Thursday, July 17, 2008

The nature of friendship

I went to see a mate after work today that I haven't seen in ages and that I've been friends with since I was 12 years old. We did the usual, drank tea, talked about shite while her 3 lovely boys ran around like lunatics and I bid my farewells after about an hour.

But for the rest of this evening I've been filled with this enormous warmth and sense of well being. It's got me thinking on the nature of friendship.

I'm not really close to any of my family other than the next sister down from me and even at that it's been a pretty fraught relationship over the years, but I'm really blessed by the friends that I've managed to gather into my life. And these people are my real family. I love them very deeply and do genuinely believe that I have managed to carry some of them from one lifetime into this one.

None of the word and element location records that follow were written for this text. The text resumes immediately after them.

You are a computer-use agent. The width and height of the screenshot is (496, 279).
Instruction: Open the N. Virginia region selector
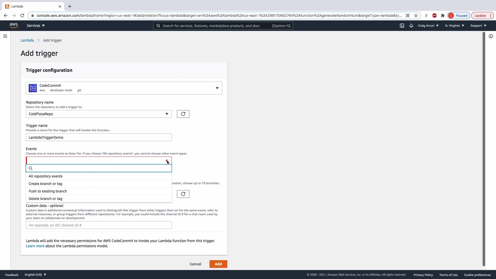tap(454, 26)
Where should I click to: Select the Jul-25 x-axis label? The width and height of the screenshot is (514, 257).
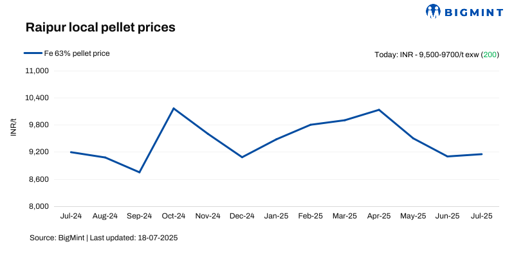[481, 216]
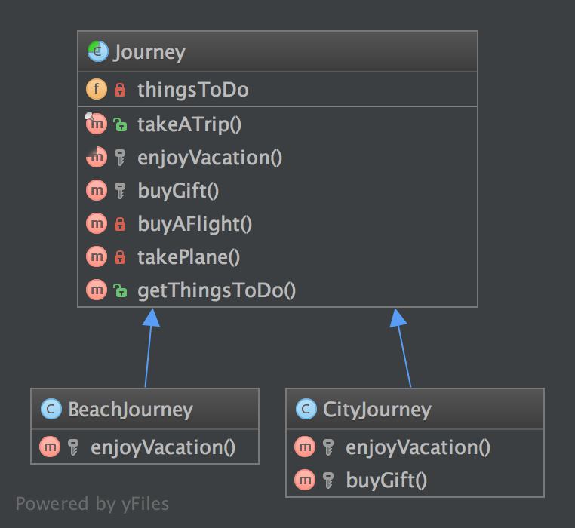
Task: Click the CityJourney class icon
Action: point(306,410)
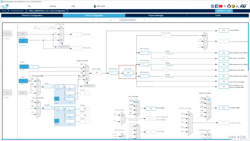This screenshot has width=250, height=141.
Task: Click the refresh clock tree icon
Action: [111, 20]
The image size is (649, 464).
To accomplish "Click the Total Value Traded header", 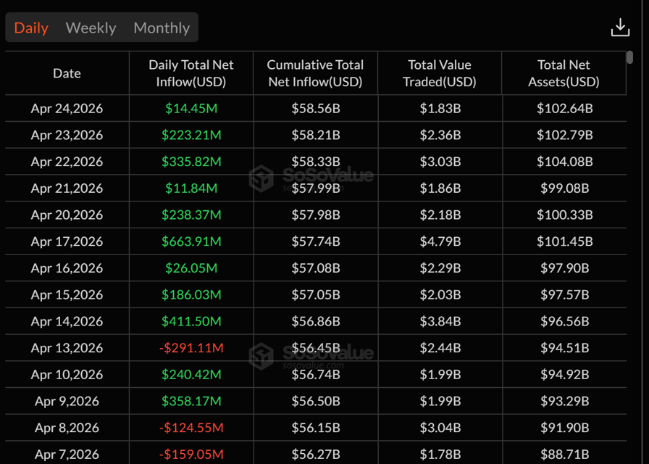I will click(440, 73).
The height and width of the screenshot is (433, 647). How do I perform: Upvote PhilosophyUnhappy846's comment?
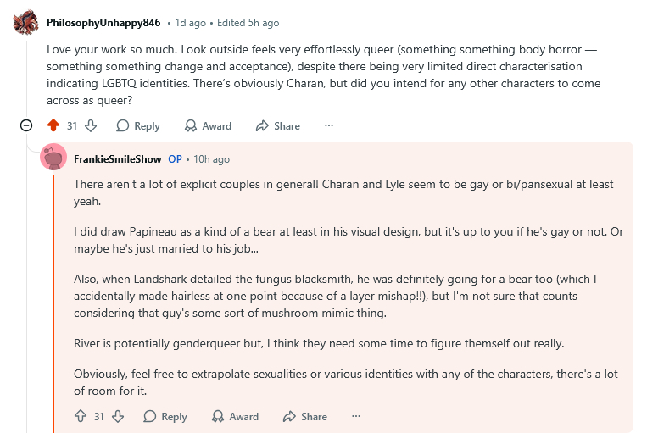point(53,125)

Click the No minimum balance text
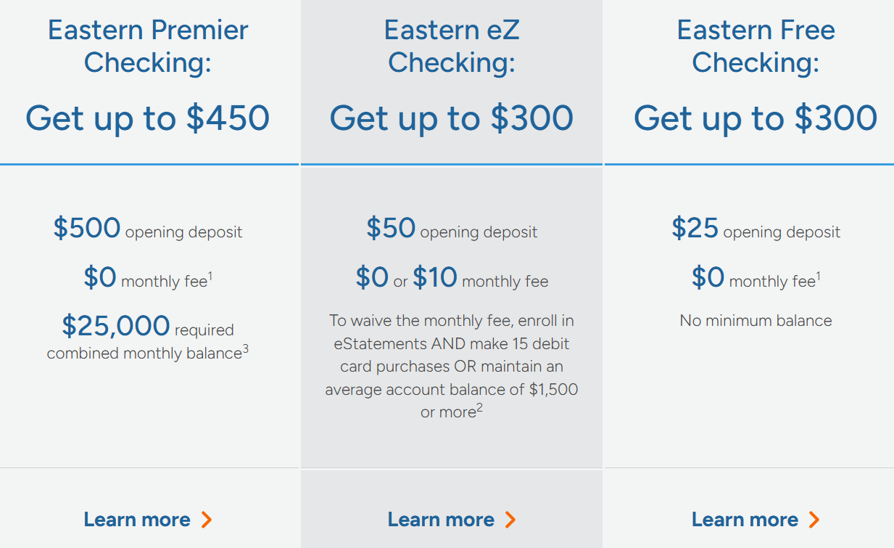[x=756, y=321]
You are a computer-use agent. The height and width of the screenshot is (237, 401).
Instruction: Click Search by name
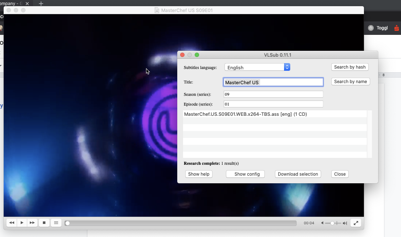[x=350, y=81]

So, are the people that we are brought up with, brought into this world by our real family or is it the one we create for ourselves? For the vast majority of the people I know they are really just survivors of their childhoo ds and family's more than anything else. I am more and more convinced that my family are actually my friends.

The ones that really know me - you know the real me the one that deep down in those dark places that we don't like to talk about at parties, just wants to sit in the corner and observe everything - know that I'm really quite a solitary soul. I love my own company and tend to talk a lot while saying very little, well one of my very closest friends is the exact same - she is the life and soul, little miss entertainer, sun is always shining and together we're just a laugh a minute, sit back and enjoy the show - and yet alone it's very different. We crossed paths years ago and have been friends ever since. So was it chance that brought that about or was it something else?

Why is it that when one of my other friends is upset I get her smell in my nose even when she was the other side of the globe in Brazil?

What is it about friendship that makes it so very intergal to my life? Why is it that I can walk away from bonds with family or lovers and not even give it a second thought and yet a falling out with a friend will leave me devastated? Is that normal?

I'm not sure that it is from what other people tell me. Wonder if I'll ever figure out if I'm wired normally?